Description of the task: Would you print, word for word, only the lines running from the line with "You are a GUI" to the last line of the entries, without the pictures?

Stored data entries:
::::::::::

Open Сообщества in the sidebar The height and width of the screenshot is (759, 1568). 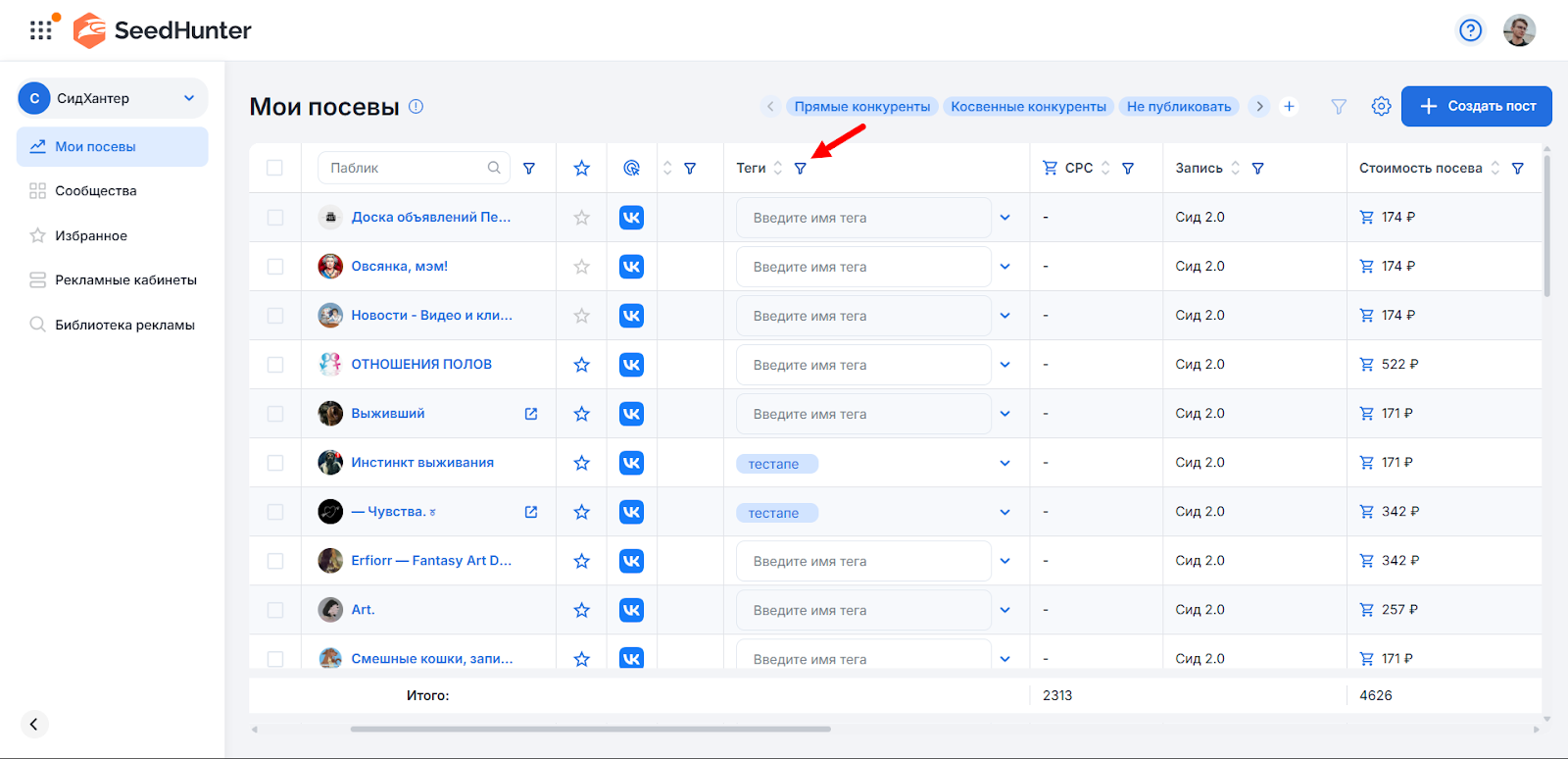pyautogui.click(x=95, y=191)
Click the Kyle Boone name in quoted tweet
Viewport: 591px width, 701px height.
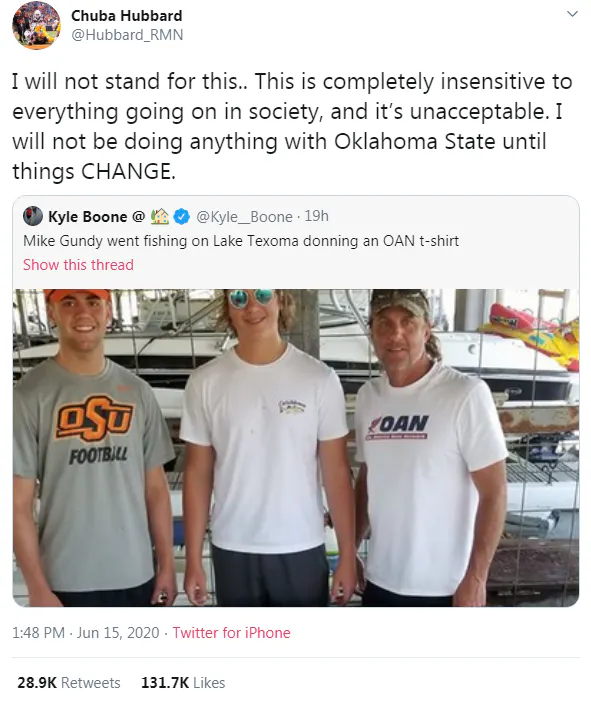(88, 216)
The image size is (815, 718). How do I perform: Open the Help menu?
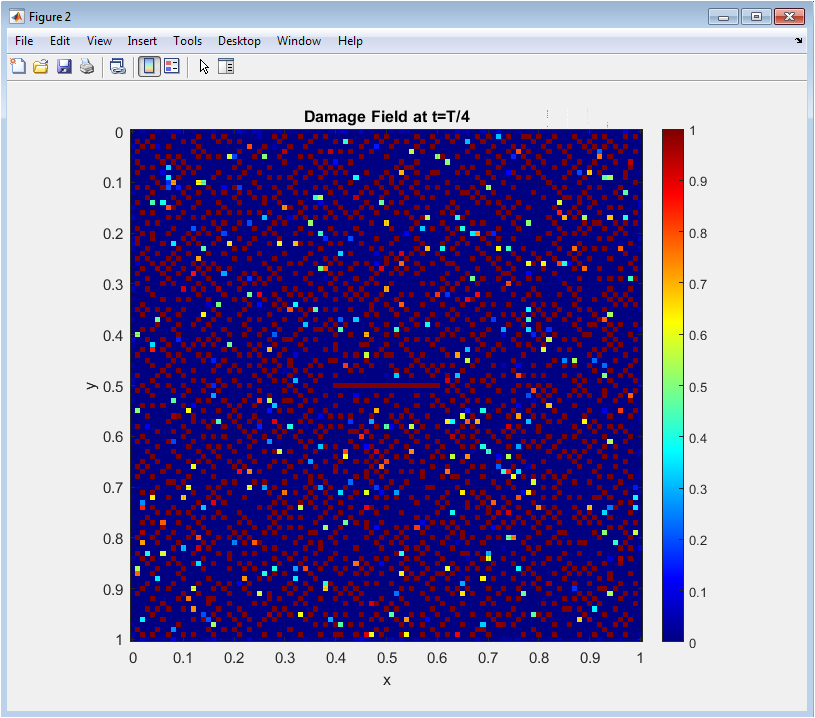(x=350, y=41)
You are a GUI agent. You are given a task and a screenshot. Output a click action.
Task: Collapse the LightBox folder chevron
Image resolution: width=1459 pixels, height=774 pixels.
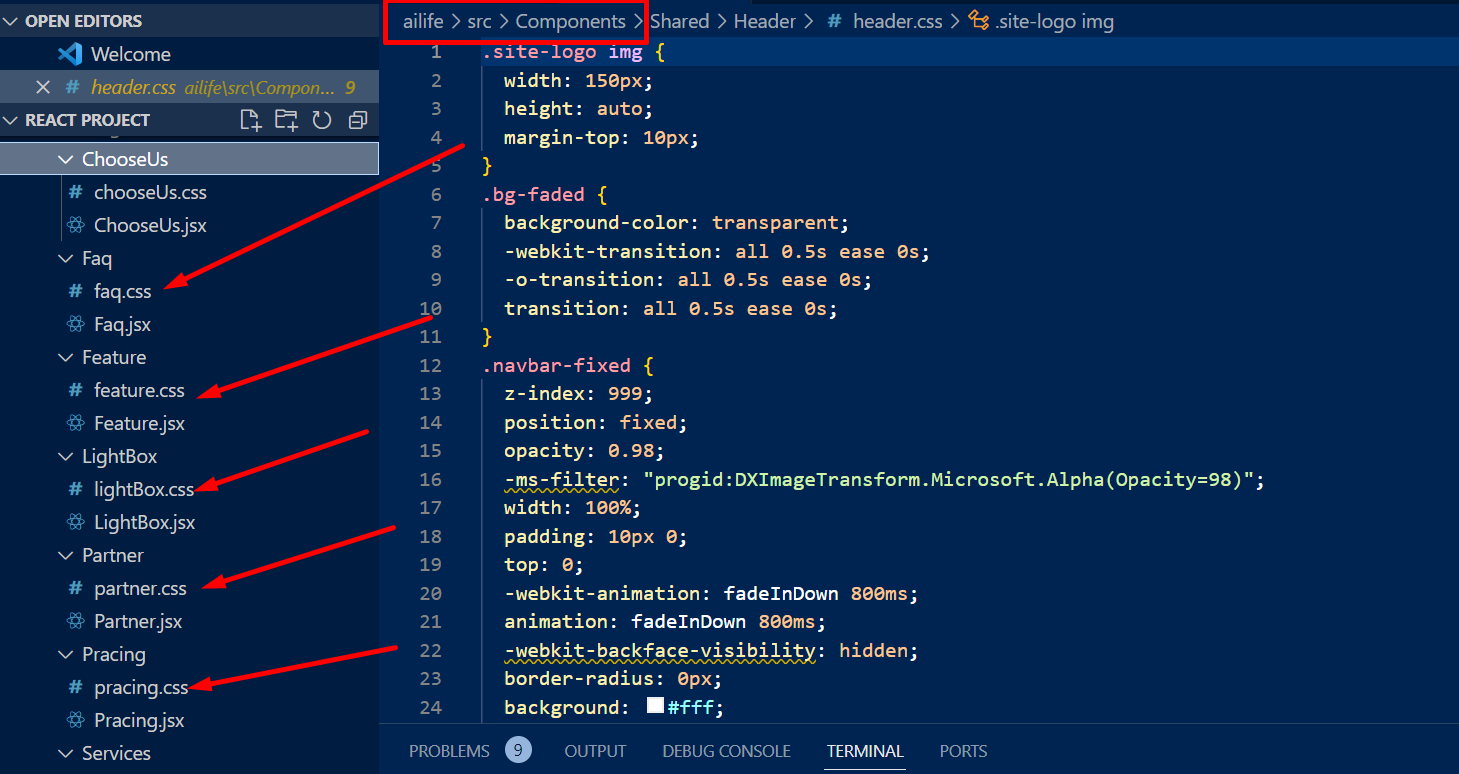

::::::::::

Answer box:
You are a GUI agent. You are given a task and a screenshot. Output a click action.
Task: Collapse the LightBox folder chevron
Image resolution: width=1459 pixels, height=774 pixels.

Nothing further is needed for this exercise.